Ecosyste.ms: Awesome

An open API service indexing awesome lists of open source software.

Awesome Lists | Featured Topics | Projects

https://github.com/oxylabs/bypass-captcha-puppeteer

A comprehensive tutorial with real code samples to learn how to bypass CAPTCHA with Puppeteer.
https://github.com/oxylabs/bypass-captcha-puppeteer

captcha puppeteer web-scraping

Last synced: about 2 months ago
JSON representation

A comprehensive tutorial with real code samples to learn how to bypass CAPTCHA with Puppeteer.

Awesome Lists containing this project

README

        

[![Oxylabs promo code](https://user-images.githubusercontent.com/129506779/250792357-8289e25e-9c36-4dc0-a5e2-2706db797bb5.png)](https://oxylabs.go2cloud.org/aff_c?offer_id=7&aff_id=877&url_id=112)

# How to Bypass CAPTCHA With Puppeteer

- [How to Bypass CAPTCHA With Puppeteer](#how-to-bypass-captcha-with-puppeteer)
* [Using Puppeteer-stealth to bypass CAPTCHA](#using-puppeteer-stealth-to-bypass-captcha)
* [Using Web Unblocker with Node.JS](#using-web-unblocker-with-nodejs)

To access protected websites, you must bypass CAPTCHA. Puppeteer, a Node.js library with a user-friendly API for managing Chrome/Chromium via the DevTools Protocol, can help.

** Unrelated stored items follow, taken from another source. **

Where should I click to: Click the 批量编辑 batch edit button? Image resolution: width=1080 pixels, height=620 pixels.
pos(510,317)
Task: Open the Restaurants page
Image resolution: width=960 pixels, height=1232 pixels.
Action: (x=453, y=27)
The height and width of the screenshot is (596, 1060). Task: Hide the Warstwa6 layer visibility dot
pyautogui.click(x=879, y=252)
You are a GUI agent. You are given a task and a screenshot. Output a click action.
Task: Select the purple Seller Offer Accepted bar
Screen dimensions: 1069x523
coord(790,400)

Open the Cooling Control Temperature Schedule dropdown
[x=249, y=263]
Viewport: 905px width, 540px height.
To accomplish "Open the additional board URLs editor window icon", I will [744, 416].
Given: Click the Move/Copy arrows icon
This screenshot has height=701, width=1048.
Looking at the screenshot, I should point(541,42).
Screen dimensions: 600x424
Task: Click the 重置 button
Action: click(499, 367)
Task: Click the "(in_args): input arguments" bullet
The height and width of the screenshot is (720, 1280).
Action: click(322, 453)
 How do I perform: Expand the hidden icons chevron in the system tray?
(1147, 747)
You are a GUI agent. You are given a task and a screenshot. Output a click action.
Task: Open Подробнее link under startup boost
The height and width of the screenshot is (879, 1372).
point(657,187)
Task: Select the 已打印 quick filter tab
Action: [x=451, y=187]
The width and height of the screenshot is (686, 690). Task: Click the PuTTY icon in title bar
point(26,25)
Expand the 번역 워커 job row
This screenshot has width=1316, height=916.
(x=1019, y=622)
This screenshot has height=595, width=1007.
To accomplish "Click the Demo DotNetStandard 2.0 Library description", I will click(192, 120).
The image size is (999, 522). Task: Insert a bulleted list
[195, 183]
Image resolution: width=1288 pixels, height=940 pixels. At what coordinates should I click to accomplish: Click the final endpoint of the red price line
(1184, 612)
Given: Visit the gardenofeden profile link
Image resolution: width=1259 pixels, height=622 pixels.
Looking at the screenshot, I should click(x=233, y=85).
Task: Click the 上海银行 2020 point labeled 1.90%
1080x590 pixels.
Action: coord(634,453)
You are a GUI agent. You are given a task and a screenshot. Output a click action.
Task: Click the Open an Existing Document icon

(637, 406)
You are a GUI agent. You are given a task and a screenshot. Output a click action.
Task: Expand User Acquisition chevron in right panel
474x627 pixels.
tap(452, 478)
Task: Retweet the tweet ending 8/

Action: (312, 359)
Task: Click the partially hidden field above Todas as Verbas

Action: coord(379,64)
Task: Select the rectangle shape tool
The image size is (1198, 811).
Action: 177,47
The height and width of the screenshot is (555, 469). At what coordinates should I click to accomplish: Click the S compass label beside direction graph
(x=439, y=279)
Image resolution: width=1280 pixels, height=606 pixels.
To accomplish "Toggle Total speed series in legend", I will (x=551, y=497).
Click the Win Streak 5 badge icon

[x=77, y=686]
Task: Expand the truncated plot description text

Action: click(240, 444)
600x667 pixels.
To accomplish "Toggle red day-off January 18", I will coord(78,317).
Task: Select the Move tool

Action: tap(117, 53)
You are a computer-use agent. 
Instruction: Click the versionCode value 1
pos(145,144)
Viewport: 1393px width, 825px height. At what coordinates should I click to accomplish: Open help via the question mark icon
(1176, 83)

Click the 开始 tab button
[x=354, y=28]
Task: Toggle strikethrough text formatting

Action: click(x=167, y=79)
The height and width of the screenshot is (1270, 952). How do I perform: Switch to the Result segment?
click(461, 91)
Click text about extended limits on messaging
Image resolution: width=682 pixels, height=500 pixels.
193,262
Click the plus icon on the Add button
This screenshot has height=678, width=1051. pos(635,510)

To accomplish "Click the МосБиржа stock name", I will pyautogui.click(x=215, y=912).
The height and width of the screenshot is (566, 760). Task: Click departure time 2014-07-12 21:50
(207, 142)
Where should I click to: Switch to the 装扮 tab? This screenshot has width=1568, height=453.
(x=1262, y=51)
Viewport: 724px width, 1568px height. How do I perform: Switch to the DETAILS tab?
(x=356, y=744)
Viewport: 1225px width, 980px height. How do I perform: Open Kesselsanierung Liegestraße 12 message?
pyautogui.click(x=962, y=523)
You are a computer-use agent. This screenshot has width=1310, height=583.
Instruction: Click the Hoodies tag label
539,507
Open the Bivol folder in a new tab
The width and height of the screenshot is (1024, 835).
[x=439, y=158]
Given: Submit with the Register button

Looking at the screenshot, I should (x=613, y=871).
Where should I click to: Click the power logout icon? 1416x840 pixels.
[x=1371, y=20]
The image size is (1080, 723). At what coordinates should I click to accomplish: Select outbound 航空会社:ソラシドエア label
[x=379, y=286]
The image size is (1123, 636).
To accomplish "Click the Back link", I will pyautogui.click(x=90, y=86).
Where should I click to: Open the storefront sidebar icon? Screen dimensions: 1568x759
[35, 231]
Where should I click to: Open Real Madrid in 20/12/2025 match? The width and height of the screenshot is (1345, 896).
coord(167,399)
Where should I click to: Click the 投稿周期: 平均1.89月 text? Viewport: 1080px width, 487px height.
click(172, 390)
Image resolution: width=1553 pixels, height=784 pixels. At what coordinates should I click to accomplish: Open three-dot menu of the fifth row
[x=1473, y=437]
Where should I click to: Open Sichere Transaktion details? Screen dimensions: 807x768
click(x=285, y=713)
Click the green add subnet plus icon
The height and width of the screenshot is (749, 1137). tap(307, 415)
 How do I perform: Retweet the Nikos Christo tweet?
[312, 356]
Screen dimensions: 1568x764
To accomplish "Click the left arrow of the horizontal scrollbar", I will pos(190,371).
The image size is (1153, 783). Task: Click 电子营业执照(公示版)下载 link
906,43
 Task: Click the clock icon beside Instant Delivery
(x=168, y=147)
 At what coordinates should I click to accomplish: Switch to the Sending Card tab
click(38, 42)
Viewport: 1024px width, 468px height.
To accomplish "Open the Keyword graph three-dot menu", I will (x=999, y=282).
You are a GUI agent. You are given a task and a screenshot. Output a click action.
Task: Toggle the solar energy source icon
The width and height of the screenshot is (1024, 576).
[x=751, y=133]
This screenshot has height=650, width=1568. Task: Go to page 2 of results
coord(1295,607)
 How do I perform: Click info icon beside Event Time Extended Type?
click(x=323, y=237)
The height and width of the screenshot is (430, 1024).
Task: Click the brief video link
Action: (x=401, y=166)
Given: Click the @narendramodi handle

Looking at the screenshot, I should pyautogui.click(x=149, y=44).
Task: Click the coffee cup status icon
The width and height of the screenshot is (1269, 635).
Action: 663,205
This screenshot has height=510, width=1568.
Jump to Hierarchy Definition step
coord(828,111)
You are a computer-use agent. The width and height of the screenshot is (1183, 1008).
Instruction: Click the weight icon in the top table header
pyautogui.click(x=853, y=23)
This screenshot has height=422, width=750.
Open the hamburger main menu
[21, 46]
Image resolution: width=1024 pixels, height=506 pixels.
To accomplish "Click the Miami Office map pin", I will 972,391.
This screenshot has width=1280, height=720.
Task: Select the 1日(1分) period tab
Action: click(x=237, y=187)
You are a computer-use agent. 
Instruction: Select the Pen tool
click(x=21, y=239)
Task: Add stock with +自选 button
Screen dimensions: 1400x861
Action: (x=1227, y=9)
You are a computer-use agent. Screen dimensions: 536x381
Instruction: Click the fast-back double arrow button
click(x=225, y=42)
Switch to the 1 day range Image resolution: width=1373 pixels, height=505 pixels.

It can run in full-browser mode instead of headless mode.

Well, why isn’t Puppeteer enough? Automated access using Puppeteer often triggers CAPTCHA or blocks as websites detect the automation.

Let’s validate it using the following steps:

### 1. You must have Node.JS installed on your system.

Create a new Node.JS project and install Puppeteer using the following `npm` command:

```npm i puppeteer```

### 2. Import the Puppeteer library in your Node.JS file.

```const puppeteer = require('puppeteer');```

### 3. Create a new browser instance in headless mode and a new page using the following code:

```
(async () => {
// Create a browser instance
const browserObj = await puppeteer.launch();

// Create a new page
const newpage = await browserObj.newPage();
```

### 4. Since we need to take the screenshot on the desktop device, we can set the viewport size using the following code:

```
// Set the width and height of viewport
await newpage.setViewport({ width: 1920, height: 1080 });
```

The setViewPort() method sets the size of the webpage. You can change it according to your device requirements.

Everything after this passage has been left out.